*** TASK INPUTS Section Begins ***

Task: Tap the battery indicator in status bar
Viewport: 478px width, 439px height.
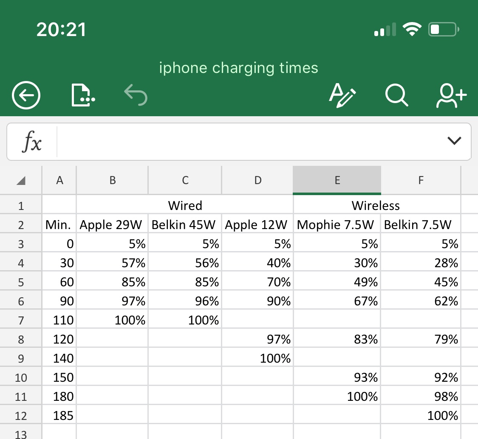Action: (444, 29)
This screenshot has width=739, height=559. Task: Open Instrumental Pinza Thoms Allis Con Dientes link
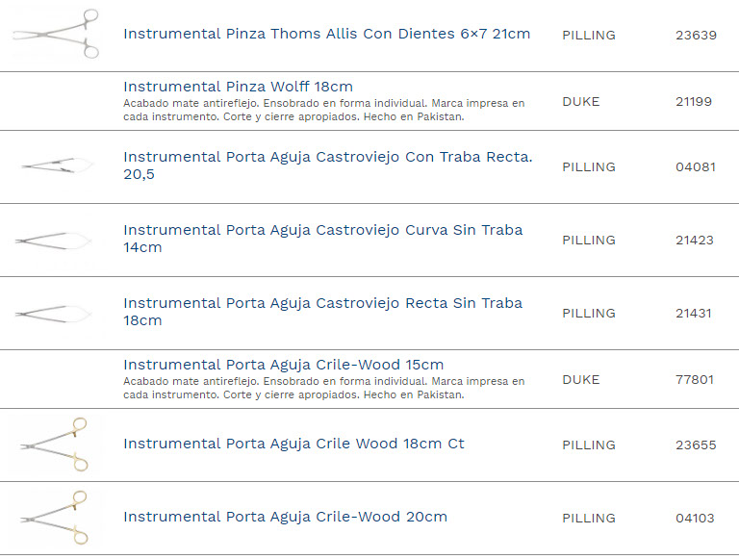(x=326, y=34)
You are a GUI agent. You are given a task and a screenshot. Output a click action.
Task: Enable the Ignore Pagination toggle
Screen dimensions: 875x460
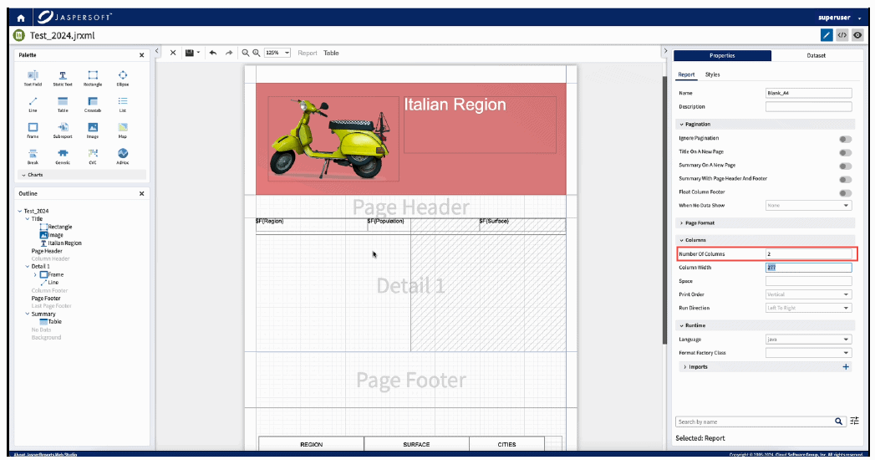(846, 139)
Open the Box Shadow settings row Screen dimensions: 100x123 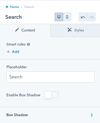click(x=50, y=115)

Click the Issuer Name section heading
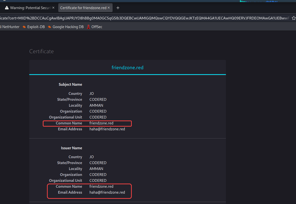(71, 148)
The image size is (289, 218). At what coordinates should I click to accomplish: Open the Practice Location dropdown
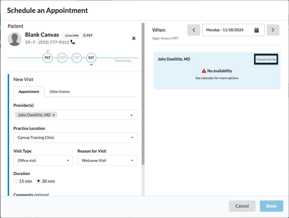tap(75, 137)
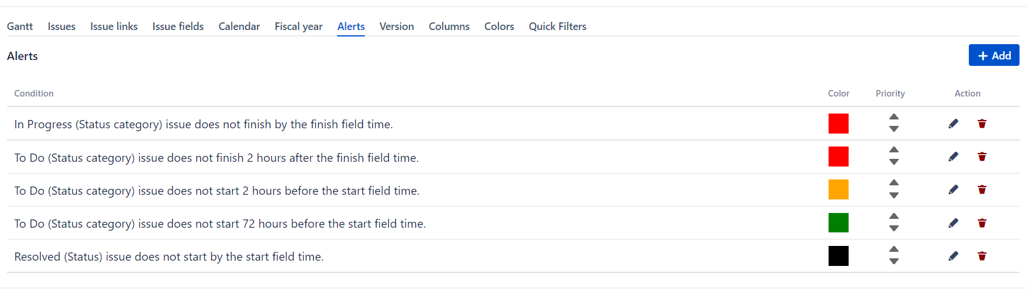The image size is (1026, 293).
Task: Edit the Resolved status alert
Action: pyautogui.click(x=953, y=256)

*** TASK INPUTS Section Ends ***

WHAT TO WORK ON:
Every line from the line containing "Click the Issuer Name section heading" through the last line above is to be printed exactly. Pictures are not copied.

ANSWER FOR THIS EXERCISE:
Click the Issuer Name section heading
(71, 148)
The image size is (289, 218). At what coordinates should I click to accomplish: Open the Practice Location dropdown
tap(75, 137)
The image size is (1026, 293).
Task: Edit the Resolved status alert
Action: pyautogui.click(x=953, y=256)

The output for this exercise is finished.